We have experienced a period of unprecedented change over the last few months.  The Covid-19 pandemic has affected our work, our families and loved ones, and – of course – the children in our care.  Most of them will have missed some weeks from school.  Those who have returned to school have found it a very different environment to the one they left in March.  For trauma-experienced children, the impact of these changes, and the uncertainties accompanying them, have a huge impact.

Even before the pandemic, it was recognised that as a society, our children are suffering unprecedented levels of anxiety, stress and poor self-image.  What can we do to help?

Here are my top tips for investing in our children’s mental health and helping them find their brave:

1.     Have good quality conversations: valuing and engaging with them; involving them in what we do as a family, and acknowledging where they are when they are not with us.  Ensure they have our full attention when we converse; not checking our mobile phones when they talk with us, and being fully present.  This also helps model behaviour that will build their mental health.  Recent research suggested that countries with the fastest internet connections had young adults with the worst mental health.  We probably *feel* this to be true; we now have research that supports our fears.

2.     Social media:  our children spend longer each day on social media than in face-to-face conversations, especially at the moment.  We need to ensure they are safe here.  Our phone or internet providers will be able to help us set up parental controls that will limit access to ‘adult’ material, and limit screen-time.  This is not enough.  We have learned that our children are being directed to sites that encourage self-harm and suicidal thoughts, that show graphic photos, and also have ‘how to’ guides on them.  As parents and carers, we need to make ‘in real life’ as attractive and accessible as these sites are, to bring our children back from them, and to build strong and positive emotions instead.

3.     Meet them where they are:  on social media and promote our values here, where they see them.  We can be building a positive, inclusive, welcoming online community to give our children a safe space.  This will also work against the negativity, shaming and trolling that they are constantly exposed to.

4.     Time together in real life: our children need our presence.  We are their carers, their educators, their champions and their safe space.  We need to be seen by them as accepting and loving them, naming and validating their feelings, and helping them manage difficult emotions.  Our children need to be told.  We cannot assume they know they are loved, or they know we are on their side. 

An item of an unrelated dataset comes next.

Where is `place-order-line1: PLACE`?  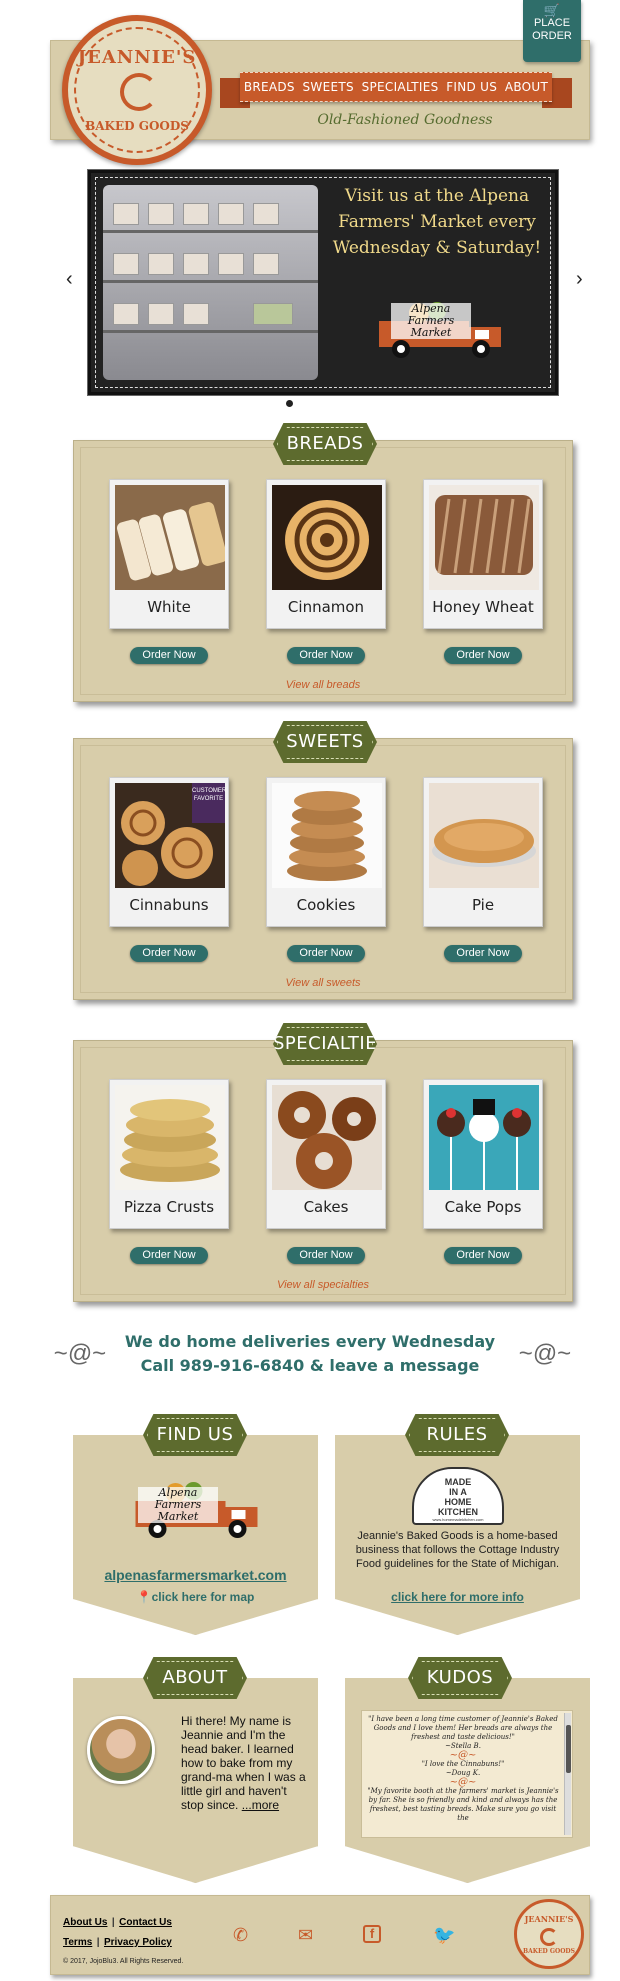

5.     Respond to the need behind the emotion:  Our children will get tired, angry and shouty.  Our role is to see behind the anger, to the need that’s being articulated.  If we can name the emotion for them, then help them regulate, we are showing that all emotions (but not necessarily behaviours!) are acceptable, and can be managed. 

6.     We need to find our brave, too.  Sometimes, bravery is turning up to a tricky meeting, sometimes, getting out of bed is the biggest challenge.  If the children in our care can see us being brave, they can see that it’s achievable for them, too.  . So, let’s find our brave, and help our children find theirs.